I am not wrong when I say that Trump has been voted into the spotlight by the resentment, the grief, the spirit of revenge and many failures who believe that the establishment itself has robbed them of their dreams, their hopes, and they feel as wronged as if they are owed something. 

His success as a politician is based on profiting from these broken dreams, on becoming a salesman of illusions, with the face of an old-west bully, who imposes his will reluctantly because he considers that power, exercising it, is an all-embracing and unquestionable activity.  

Trump emboldens and empowers that mass of aggrieved millennials who have been unable to become another Zuckerberg and the Ninis who have no choice but to remain at home with their parents playing video games and sucking on the stench of social networks plagued by criticism, puerile disqualifications and grotesque insults and hatred more hatred.  

For your information

In the era of the coronavirus pandemic there is another equally dangerous pandemic that comes and goes at certain times, orbiting in its own dialectic: nationalism and totalitarianism. 

The writer George Orwell, in his 1945 essay 'Notes on Nationalism', points out that nationalism is a 'hunger for power' fuelled by self-deception; it is one of many meanings in an interesting book that strips away the personality and obsessions of nationalists. 

What is Trump? He is a wolf in sheep's clothing, capable of profiting from the feelings of badly wounded lambs, he takes advantage of their dissatisfaction to obtain power, which is what satisfies him most. 

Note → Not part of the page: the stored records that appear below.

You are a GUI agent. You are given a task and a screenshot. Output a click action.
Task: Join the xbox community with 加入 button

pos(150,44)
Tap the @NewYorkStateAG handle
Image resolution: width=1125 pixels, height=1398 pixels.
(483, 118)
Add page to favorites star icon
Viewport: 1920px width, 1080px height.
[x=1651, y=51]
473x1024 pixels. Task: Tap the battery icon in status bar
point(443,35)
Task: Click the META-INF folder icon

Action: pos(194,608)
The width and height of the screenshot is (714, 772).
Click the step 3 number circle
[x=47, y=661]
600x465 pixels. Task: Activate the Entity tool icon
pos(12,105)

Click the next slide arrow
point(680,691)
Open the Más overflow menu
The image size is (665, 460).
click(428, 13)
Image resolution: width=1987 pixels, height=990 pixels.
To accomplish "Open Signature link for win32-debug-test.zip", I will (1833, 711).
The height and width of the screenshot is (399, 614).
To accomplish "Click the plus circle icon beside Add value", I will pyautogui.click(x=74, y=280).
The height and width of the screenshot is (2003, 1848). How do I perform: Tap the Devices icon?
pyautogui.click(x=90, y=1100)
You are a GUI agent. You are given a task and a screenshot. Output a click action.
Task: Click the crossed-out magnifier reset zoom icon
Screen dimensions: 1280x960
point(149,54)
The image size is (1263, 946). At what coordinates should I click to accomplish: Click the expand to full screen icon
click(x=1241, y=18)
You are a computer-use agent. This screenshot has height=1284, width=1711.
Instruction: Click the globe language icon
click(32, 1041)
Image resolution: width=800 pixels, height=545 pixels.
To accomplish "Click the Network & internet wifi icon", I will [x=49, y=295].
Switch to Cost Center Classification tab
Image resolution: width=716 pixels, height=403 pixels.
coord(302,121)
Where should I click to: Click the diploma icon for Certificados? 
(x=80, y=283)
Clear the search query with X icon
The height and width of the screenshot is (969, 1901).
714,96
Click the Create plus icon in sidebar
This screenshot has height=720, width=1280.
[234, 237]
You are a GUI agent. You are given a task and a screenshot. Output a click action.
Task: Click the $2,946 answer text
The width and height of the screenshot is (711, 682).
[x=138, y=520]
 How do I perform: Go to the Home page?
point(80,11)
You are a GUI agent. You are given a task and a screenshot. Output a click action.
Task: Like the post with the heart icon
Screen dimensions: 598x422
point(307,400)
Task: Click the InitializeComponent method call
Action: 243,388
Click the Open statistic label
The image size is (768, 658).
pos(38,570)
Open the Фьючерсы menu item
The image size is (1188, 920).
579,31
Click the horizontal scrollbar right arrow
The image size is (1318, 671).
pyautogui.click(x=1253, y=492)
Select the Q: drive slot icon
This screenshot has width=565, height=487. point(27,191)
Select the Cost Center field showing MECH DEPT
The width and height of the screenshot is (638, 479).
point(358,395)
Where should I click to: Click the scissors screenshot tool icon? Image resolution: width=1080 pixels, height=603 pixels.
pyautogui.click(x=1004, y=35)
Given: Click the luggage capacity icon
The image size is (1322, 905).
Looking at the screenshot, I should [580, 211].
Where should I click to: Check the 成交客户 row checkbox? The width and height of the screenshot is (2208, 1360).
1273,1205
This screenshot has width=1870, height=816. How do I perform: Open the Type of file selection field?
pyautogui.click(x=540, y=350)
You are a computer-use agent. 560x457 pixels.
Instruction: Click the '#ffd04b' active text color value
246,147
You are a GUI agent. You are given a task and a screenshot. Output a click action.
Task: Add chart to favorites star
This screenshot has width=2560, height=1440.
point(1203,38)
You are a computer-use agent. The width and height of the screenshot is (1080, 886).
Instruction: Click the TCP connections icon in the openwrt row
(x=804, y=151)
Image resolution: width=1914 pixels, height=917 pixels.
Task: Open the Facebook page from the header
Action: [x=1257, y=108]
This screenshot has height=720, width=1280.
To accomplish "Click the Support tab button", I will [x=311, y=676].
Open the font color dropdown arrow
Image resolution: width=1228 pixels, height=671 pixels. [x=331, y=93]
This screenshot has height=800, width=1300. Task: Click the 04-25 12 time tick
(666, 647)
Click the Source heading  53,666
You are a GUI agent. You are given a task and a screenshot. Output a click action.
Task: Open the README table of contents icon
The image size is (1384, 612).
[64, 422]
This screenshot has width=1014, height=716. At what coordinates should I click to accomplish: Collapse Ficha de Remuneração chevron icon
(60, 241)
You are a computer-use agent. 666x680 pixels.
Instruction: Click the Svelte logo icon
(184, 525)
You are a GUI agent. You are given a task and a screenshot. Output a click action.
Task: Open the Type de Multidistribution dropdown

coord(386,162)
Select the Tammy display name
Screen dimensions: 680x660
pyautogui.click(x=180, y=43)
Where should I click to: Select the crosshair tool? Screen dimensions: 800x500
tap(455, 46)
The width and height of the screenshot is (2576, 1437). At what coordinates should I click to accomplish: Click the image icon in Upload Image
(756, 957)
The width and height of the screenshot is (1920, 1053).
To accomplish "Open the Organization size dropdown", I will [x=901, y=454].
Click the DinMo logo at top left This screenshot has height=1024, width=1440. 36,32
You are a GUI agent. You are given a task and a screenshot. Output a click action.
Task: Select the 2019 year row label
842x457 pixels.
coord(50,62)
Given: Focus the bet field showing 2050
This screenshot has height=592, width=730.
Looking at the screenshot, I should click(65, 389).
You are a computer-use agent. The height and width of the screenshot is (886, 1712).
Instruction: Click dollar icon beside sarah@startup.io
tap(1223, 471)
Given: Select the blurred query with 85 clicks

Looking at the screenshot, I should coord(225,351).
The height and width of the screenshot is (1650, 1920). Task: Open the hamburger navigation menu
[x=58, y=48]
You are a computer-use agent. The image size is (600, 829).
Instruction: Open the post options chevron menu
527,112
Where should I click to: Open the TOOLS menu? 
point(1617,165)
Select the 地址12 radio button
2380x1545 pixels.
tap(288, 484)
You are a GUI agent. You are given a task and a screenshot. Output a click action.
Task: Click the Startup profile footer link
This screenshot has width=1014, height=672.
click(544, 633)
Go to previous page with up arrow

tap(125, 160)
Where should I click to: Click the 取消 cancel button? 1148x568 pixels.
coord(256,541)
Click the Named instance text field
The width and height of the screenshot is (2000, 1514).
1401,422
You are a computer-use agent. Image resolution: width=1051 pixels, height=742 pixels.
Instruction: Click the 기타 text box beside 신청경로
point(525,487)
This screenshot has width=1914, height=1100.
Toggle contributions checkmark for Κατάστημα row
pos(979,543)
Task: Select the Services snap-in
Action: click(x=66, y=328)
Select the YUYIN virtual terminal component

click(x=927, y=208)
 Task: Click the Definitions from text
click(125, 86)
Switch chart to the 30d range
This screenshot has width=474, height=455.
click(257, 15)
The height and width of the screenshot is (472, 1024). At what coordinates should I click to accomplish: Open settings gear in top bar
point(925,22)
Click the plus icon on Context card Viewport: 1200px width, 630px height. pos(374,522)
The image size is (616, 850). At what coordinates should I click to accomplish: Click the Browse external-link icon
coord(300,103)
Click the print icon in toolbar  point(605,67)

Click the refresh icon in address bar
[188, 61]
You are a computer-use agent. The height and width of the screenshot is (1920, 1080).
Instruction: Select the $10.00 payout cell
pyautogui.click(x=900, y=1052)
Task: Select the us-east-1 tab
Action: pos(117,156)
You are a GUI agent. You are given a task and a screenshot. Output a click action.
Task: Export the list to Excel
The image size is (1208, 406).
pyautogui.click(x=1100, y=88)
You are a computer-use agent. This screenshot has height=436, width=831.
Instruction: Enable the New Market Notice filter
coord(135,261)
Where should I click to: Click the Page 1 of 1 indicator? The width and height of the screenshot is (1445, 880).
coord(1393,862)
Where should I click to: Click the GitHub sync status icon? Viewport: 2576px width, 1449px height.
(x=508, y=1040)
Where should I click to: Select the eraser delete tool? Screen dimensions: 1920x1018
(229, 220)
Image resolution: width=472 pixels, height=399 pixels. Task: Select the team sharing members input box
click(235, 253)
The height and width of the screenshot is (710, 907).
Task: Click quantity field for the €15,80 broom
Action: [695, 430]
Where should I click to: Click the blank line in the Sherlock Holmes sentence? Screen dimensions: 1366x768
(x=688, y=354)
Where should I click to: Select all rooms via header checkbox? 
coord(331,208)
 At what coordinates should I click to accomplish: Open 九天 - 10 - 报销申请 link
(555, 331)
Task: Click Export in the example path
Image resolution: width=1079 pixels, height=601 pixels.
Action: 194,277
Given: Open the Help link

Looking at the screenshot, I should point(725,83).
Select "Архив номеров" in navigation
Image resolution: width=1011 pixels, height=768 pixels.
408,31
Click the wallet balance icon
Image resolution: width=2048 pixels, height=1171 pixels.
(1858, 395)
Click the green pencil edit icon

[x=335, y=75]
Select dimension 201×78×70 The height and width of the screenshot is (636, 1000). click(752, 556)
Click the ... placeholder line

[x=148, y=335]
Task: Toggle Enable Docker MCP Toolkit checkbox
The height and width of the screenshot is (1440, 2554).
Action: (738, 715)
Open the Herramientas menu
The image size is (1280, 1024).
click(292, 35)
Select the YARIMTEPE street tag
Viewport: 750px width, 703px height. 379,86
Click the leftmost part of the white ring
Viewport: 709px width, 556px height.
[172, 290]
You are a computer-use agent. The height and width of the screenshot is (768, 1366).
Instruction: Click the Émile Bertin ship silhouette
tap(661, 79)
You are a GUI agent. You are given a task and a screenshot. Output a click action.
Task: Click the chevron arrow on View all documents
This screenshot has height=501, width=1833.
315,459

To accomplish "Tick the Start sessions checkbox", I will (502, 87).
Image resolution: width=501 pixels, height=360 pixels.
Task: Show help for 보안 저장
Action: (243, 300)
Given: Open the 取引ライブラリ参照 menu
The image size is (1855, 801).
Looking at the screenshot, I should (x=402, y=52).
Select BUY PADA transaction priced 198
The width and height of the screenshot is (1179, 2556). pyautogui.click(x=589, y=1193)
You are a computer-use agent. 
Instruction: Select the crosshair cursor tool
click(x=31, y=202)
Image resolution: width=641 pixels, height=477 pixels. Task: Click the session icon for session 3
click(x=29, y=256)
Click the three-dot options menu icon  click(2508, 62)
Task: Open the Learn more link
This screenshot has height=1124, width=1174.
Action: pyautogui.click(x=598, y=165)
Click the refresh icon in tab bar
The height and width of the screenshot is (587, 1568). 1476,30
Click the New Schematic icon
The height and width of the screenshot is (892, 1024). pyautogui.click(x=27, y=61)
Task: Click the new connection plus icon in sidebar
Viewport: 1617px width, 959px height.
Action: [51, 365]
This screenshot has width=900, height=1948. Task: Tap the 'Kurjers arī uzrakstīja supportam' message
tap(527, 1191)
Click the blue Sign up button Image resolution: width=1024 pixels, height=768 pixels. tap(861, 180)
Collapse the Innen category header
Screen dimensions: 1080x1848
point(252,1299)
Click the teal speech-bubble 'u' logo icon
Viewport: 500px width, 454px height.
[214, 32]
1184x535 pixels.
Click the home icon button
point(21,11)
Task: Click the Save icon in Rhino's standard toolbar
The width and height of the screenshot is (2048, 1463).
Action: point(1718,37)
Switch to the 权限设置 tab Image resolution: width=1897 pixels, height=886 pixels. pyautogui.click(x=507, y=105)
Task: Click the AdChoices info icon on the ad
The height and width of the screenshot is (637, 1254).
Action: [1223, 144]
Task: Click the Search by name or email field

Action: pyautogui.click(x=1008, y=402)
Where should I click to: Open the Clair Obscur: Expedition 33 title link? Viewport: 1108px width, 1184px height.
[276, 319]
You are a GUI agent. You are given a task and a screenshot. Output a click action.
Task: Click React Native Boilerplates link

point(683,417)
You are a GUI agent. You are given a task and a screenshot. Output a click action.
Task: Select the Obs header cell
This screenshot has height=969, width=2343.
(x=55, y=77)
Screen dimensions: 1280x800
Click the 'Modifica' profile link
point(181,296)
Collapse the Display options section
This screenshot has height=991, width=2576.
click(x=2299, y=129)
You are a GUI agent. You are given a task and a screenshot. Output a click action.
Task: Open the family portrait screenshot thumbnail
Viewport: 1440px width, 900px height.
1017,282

The seizure of the Capitol has remained in our collective memory, the European leaders have been nervous about the tragic event but also fearful that something like this could happen in a continent that, after the fall of nationalism and totalitarianism, defends democracy and freedom with all its might in times when wolves stalk the groaning lambs.   

The chain reaction of the various European leaders was very striking. They were the first to make an instant statement on the news itself via Twitter, beginning with the British prime minister, Boris Johnson, followed by the Spanish president, Pedro Sánchez, and then practically all the representatives of the European institutions and even the NATO leader, Jens Stoltenberg, who also condemned the situation, and hours later came the statements of the German chancellor, Angela Merkel, and the video of the French president, Emmanuel Macron. We must defend democracy and the institutions. Watch out for the wolf!